### [REQUIRED ACTION]
Lines below that include "button" are the answer; copy each one.

Pixel coordinate grounding data
== Segment start ==
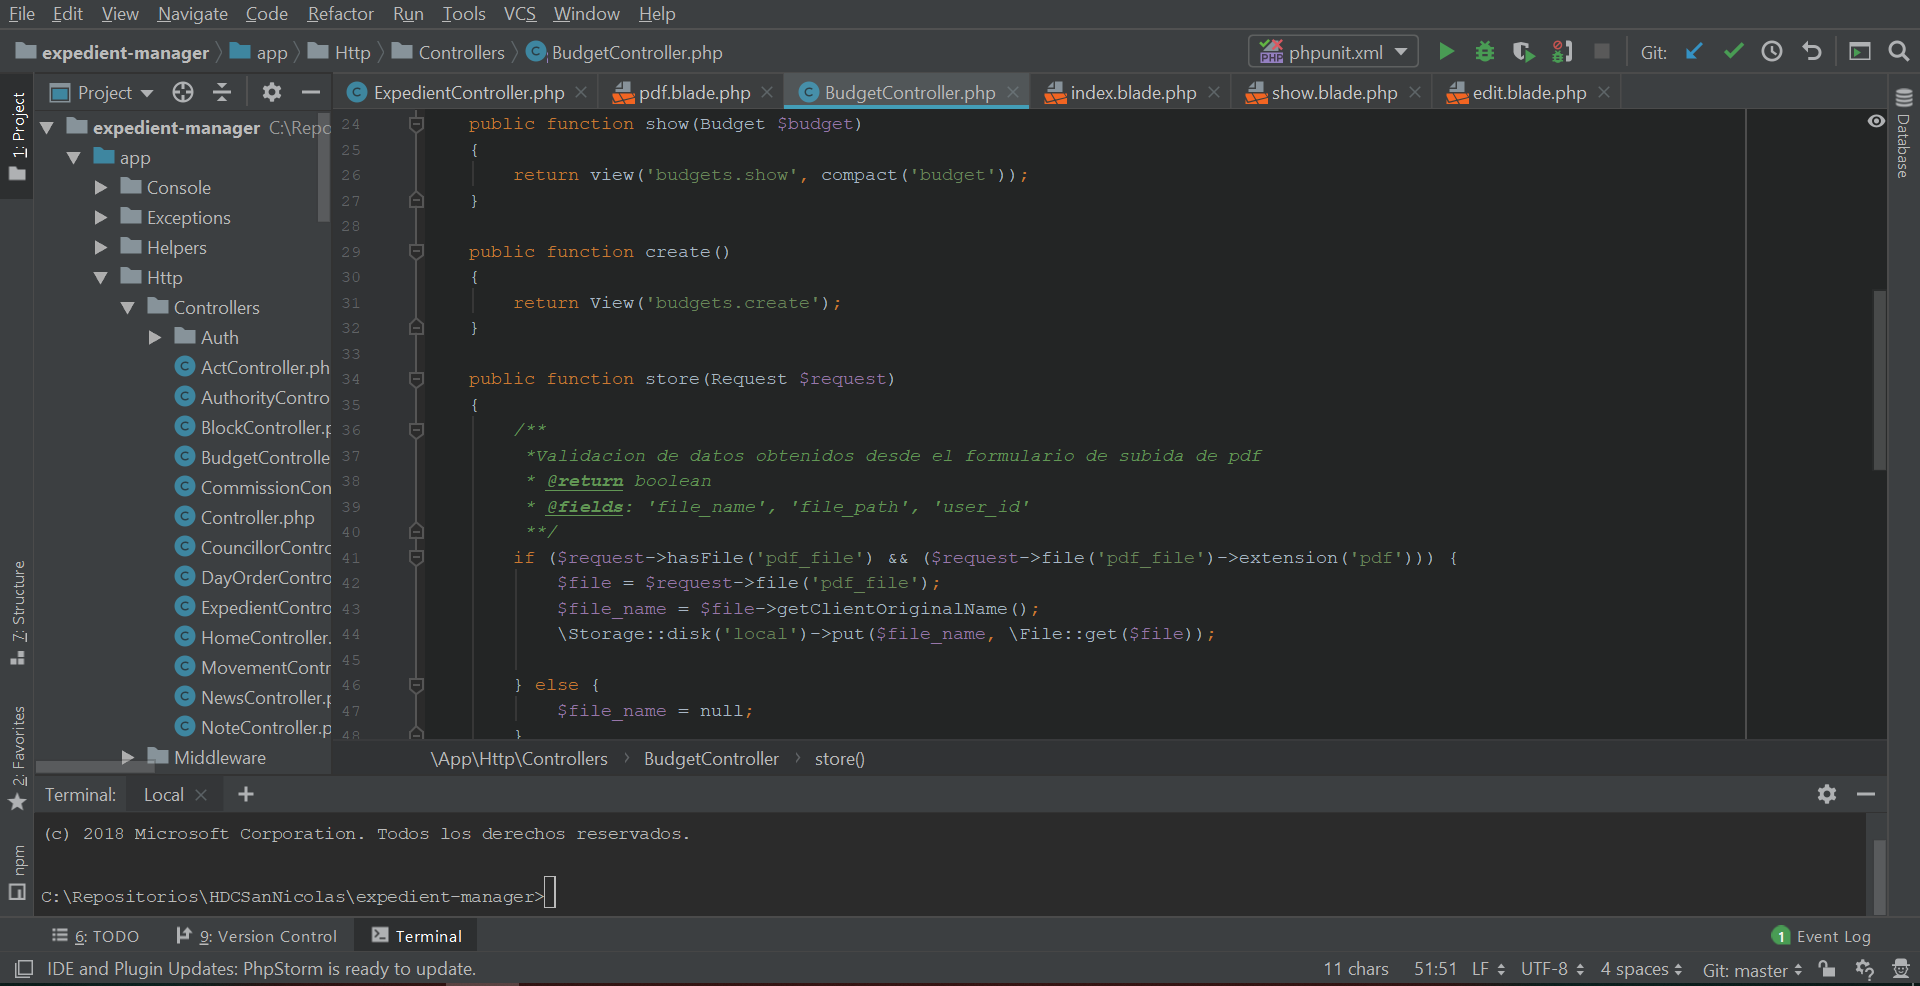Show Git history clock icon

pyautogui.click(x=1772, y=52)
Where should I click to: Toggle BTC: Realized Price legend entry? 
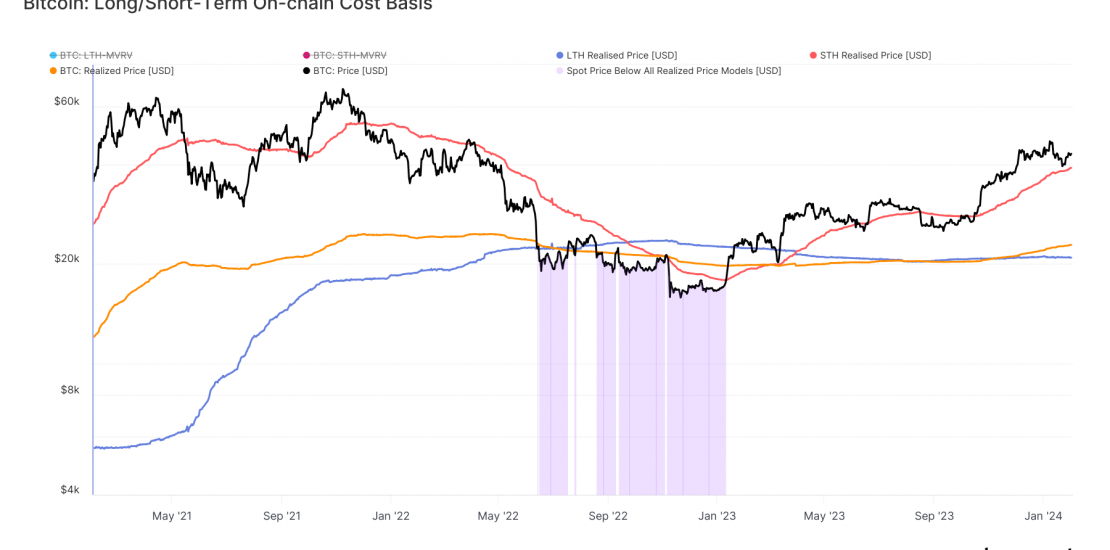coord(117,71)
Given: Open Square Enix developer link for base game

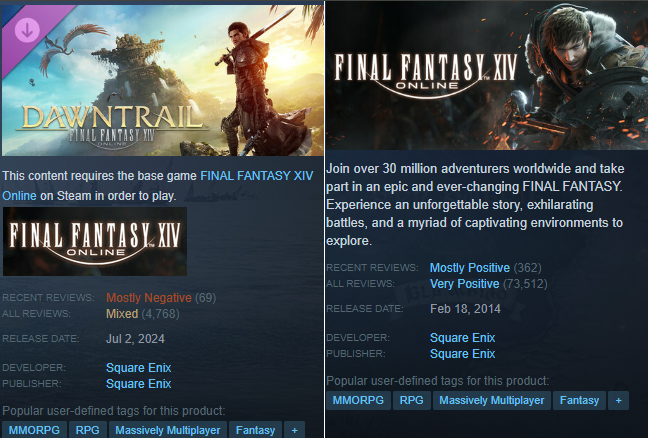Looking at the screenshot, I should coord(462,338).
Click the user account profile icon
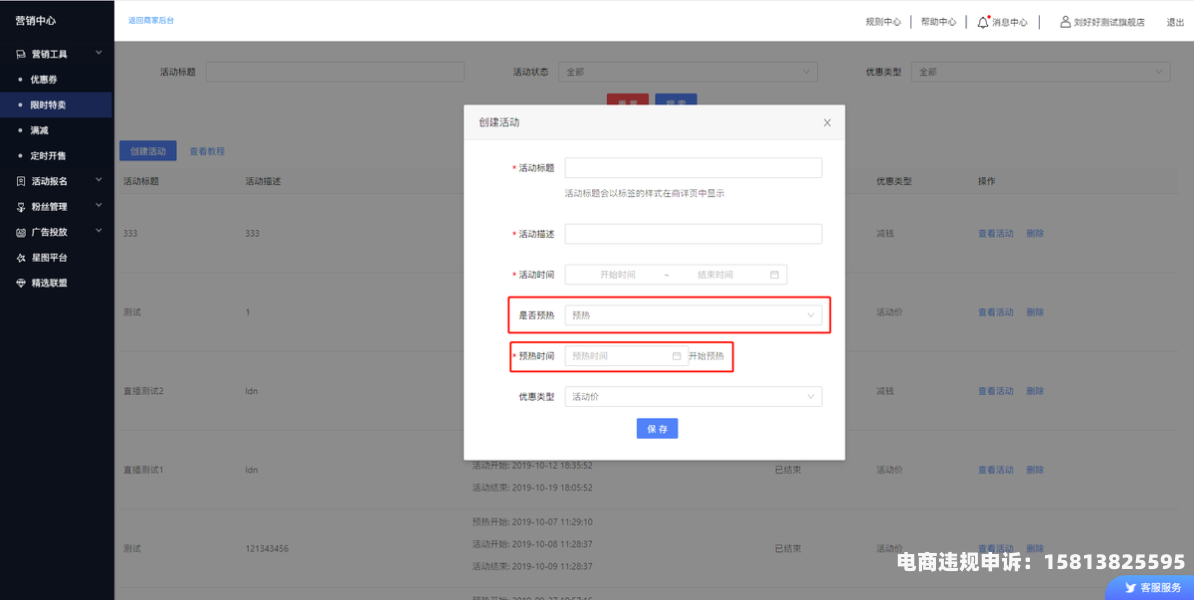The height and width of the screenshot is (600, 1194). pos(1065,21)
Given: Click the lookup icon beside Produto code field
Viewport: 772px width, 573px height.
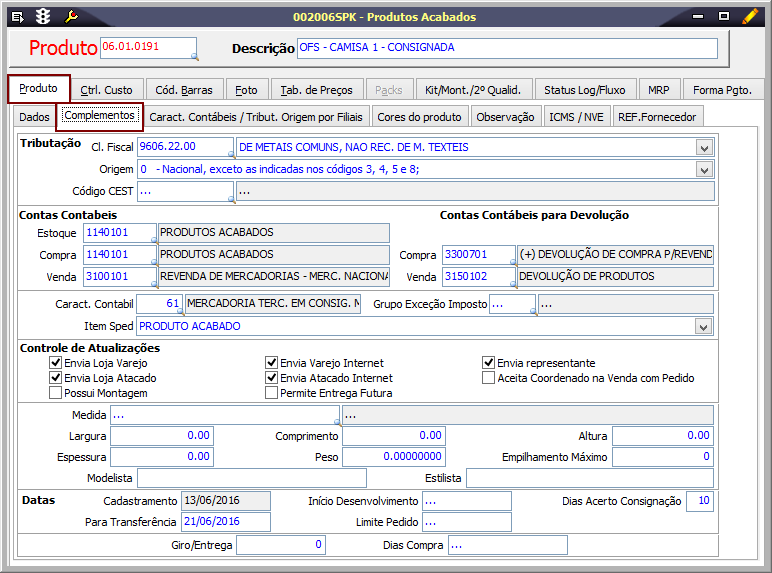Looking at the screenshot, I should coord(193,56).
== Segment end ==
== Segment start ==
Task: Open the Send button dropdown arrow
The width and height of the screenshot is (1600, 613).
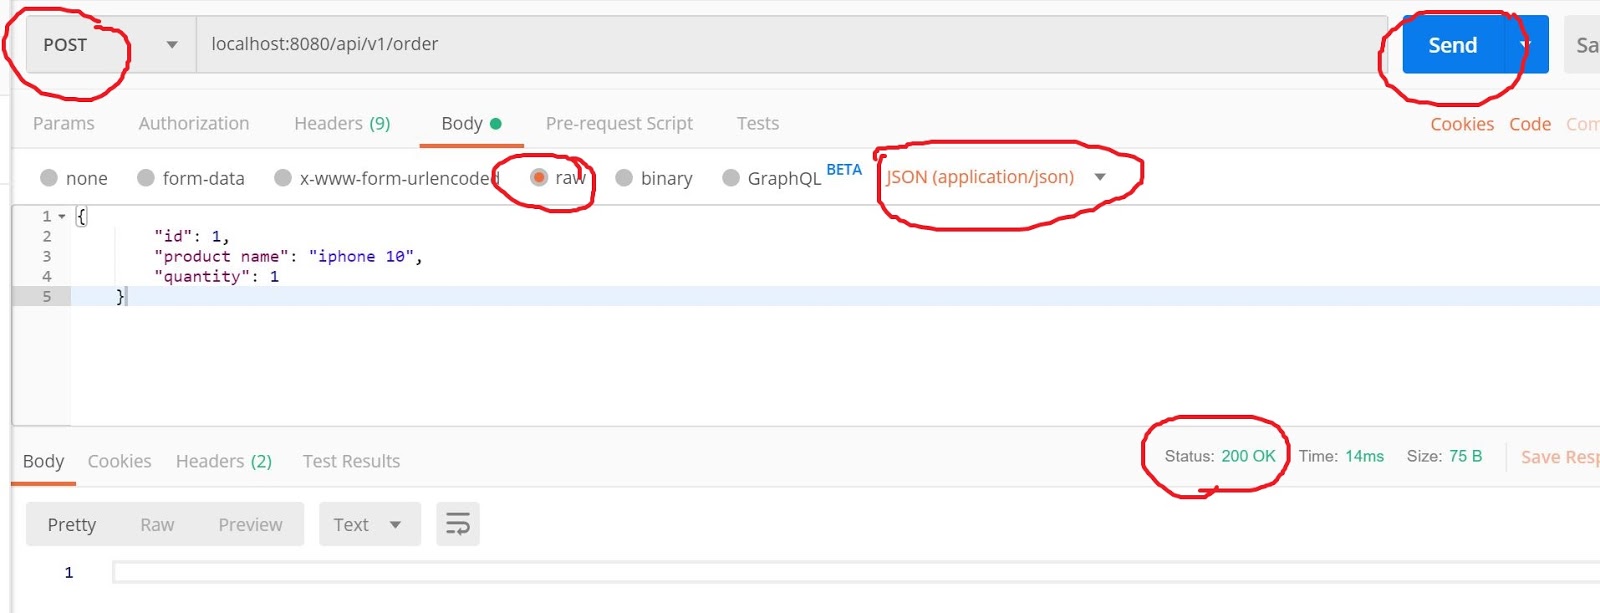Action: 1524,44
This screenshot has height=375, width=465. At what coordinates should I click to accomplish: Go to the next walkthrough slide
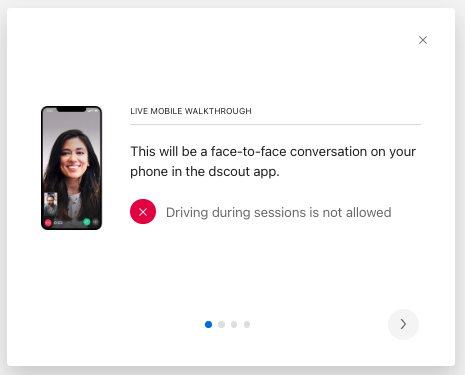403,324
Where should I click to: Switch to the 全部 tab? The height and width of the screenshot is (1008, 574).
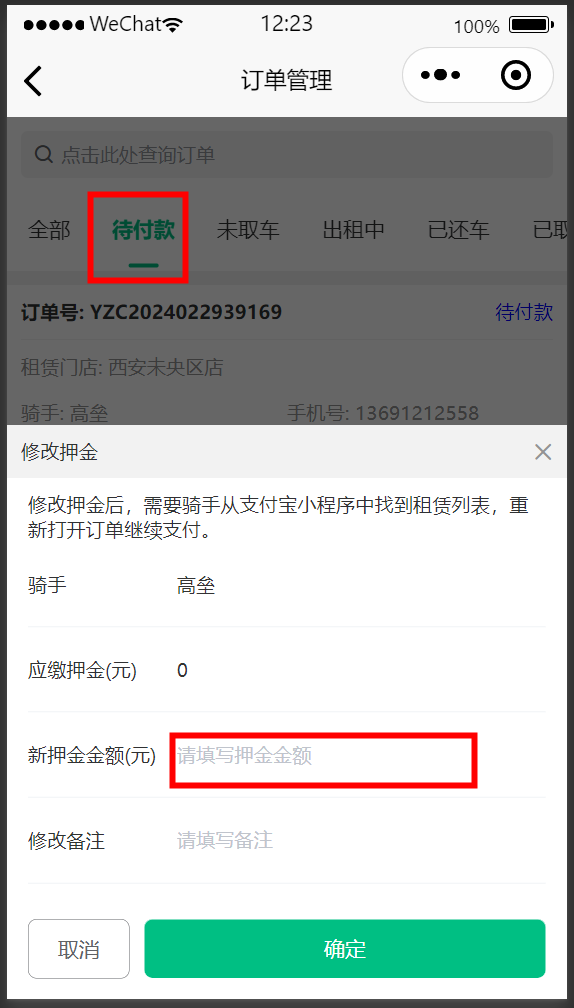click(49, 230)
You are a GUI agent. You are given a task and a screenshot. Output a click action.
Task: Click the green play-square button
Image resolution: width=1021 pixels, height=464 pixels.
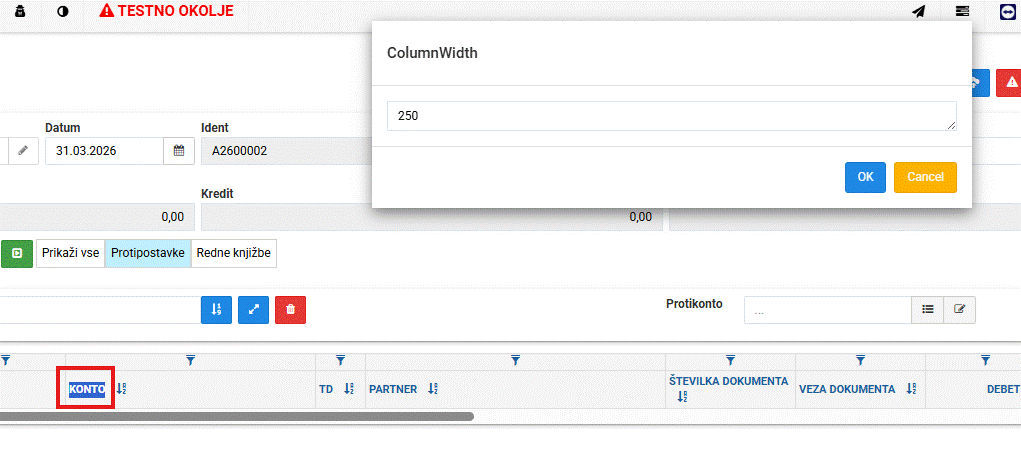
== Segment end ==
### [COMPLETED TASK]
Task: Open the Send button dropdown arrow
Task: Click the green play-square button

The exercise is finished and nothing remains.